More Americans are familiar with the rifle in question than ever and understand more about them than Chairman Nadler. AR-15-style semiautomatic rifles, or Modern Sporting Rifles (MSRs), are the most popular selling centerfire semiautomatic rifles in the country. The most recent industry estimate shows over 20 million are in circulation. The rifle operates off the same one-trigger pull-one-round-fired technology that is utilized in shotguns and handguns for well over a century. More homicides are committed in America each year using knives, clubs and fists combined than rifles of any kind, let alone from MSRs, according to the FBI’s Uniform Crime Reports.
Standing Up for Rights
Not to be outdone, U.S. House Oversight Committee Chairwoman Carolyn Maloney (D-N.Y.) held a gun control hearing of her own. She’s currently locked in a fierce incumbent-on-incumbent primary election battle with Rep. Nadler. The two Manhattanites are trying their hardest to out-gun-control one another. Rep. Maloney’s committee hearing involved survivors of criminal violence, including those involved in the recent tragedies in Buffalo, New York, and Uvalde, Texas. Testimony was also provided by The D.C. Project’s Lucretia Hughes. Hughes is a Second Amendment advocate whose 19-year-old son was murdered by a criminal. She testified about the need for people – especially women – to be able to defend themselves and their families against criminals that won’t follow any of the laws being considered by Rep.
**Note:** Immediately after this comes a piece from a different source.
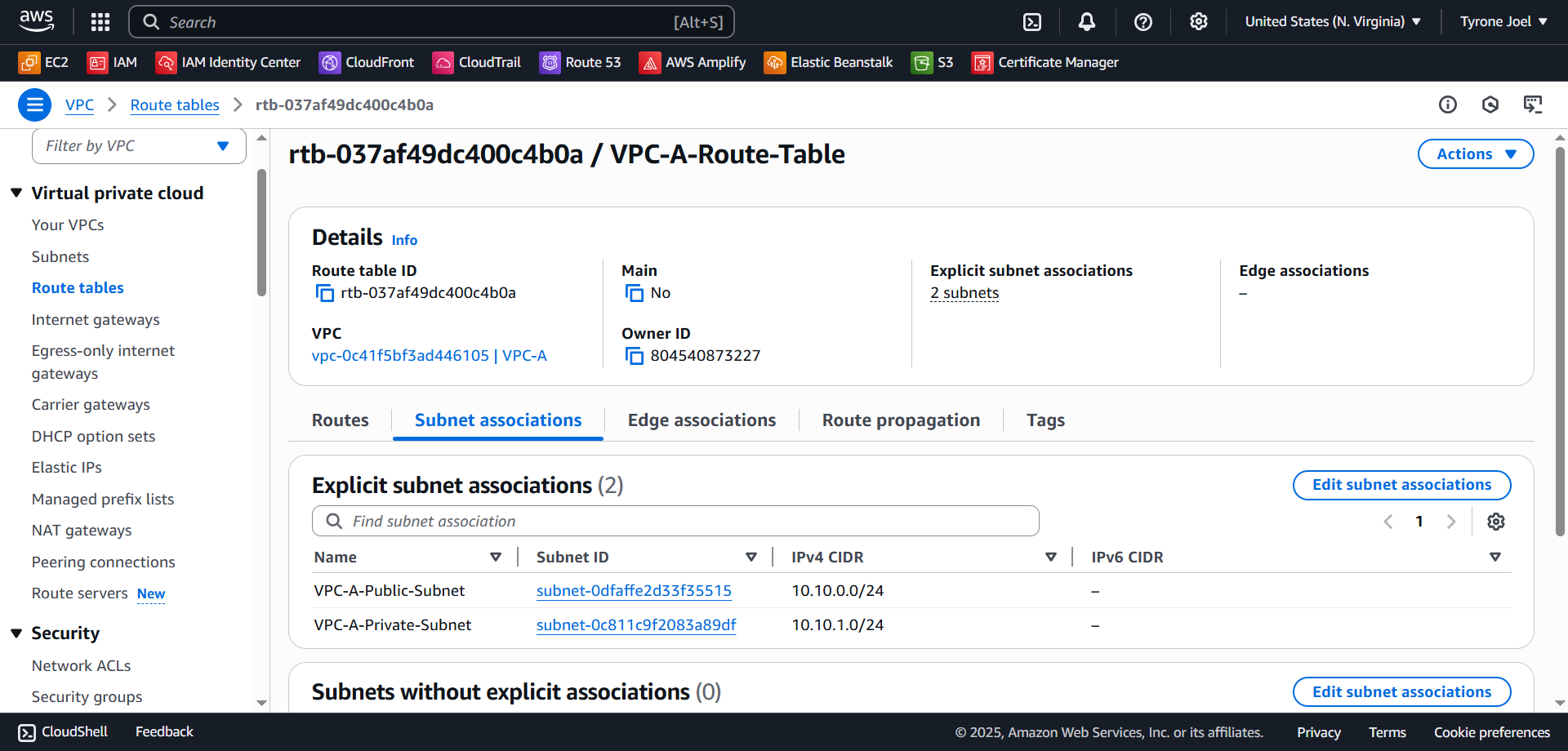Copy the Owner ID value
The width and height of the screenshot is (1568, 751).
[x=634, y=356]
Maloney’s committee.
Hughes told the committee there are laws already on the books that need to be enforced and that, “education is the key to safety, not ineffective legislation.”
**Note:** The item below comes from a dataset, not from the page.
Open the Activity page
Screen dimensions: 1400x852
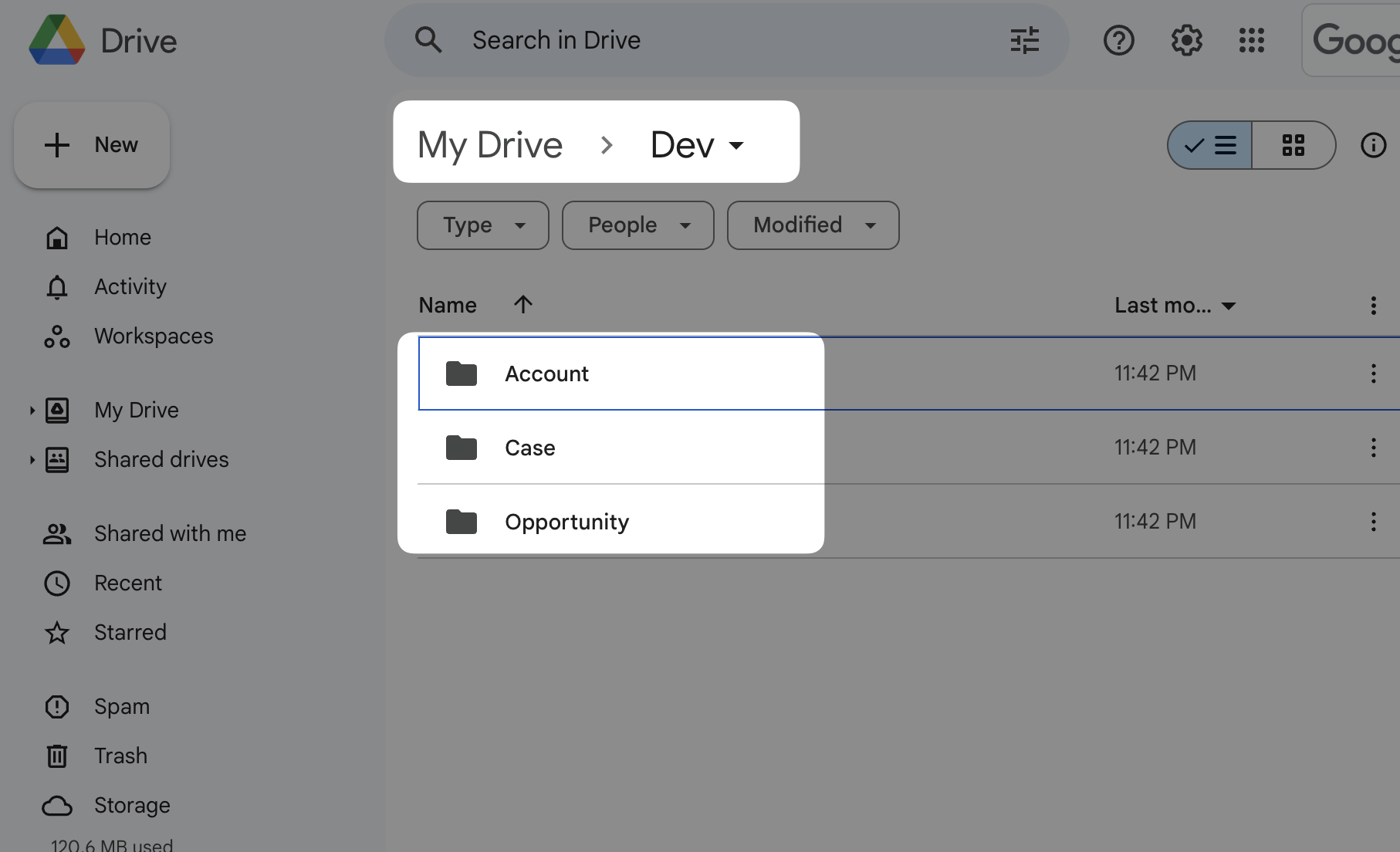pos(129,286)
“My son’s death resulted from a criminal with an evil heart and a justice system failing to hold him accountable for laws he had already broken,” Hughes said. “The laws being discussed today are already implemented in cities across the country. We have decades of evidence proving they do not work.”
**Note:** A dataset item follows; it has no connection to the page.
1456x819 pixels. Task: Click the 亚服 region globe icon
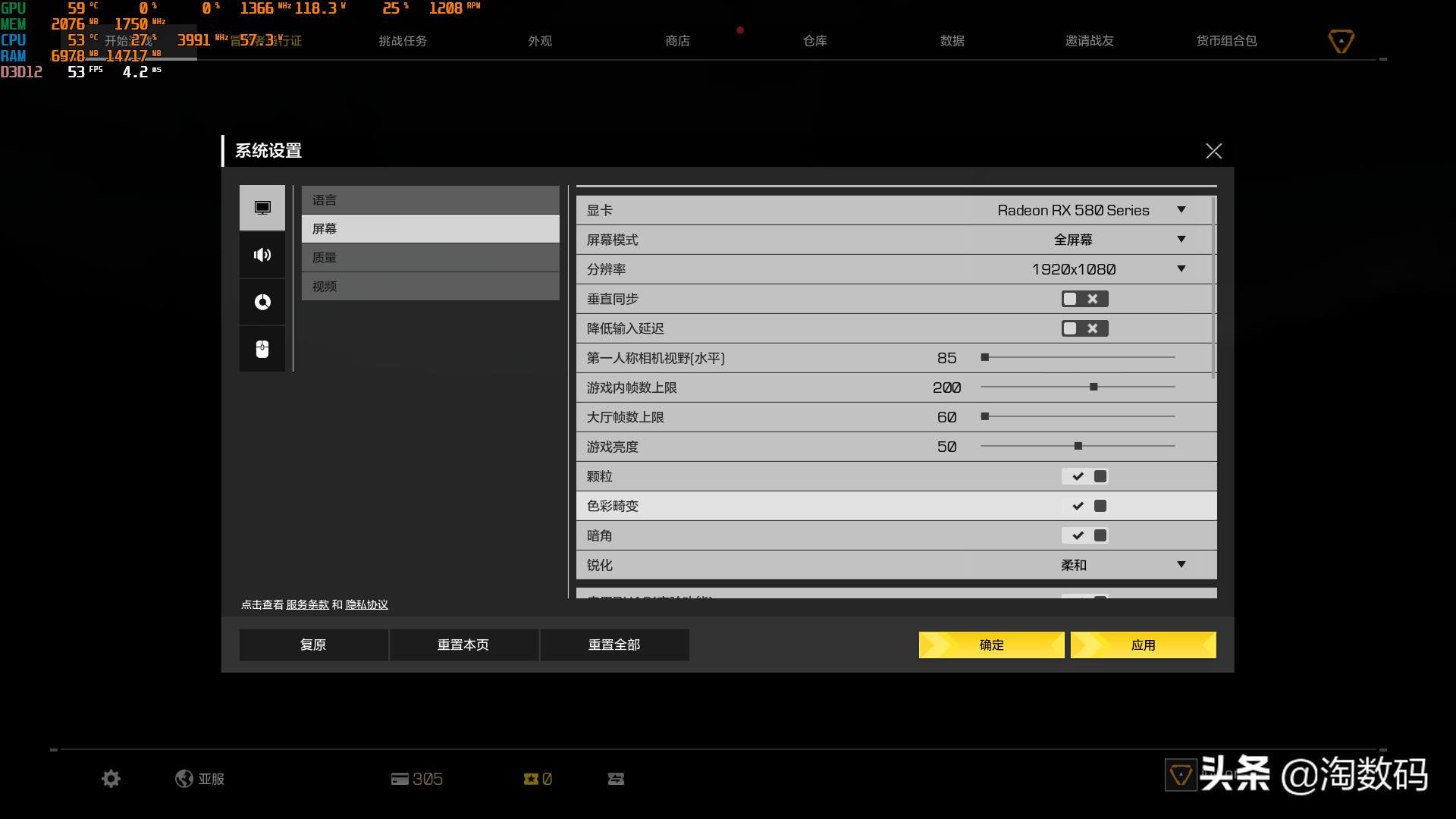point(184,778)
Rep. Maloney remained adamant that pushing more gun control on law-abiding Americans. Measures include a so-called “assault weapons” ban, magazine capacity restrictions, enacting an age-based gun ban, expanding “red flag” laws while not addressing concerns about protecting Constitutional Due Process rights for the accused and implementing universal background checks.
President Joe Biden delivered a national address from The White House last week that was largely seen as unhelpful. Meanwhile in the U.S. Senate, senators are taking a deliberate, measured approach to find common ground on proposals that can garner bipartisan support while also addressing concerns that could prevent future tragedies.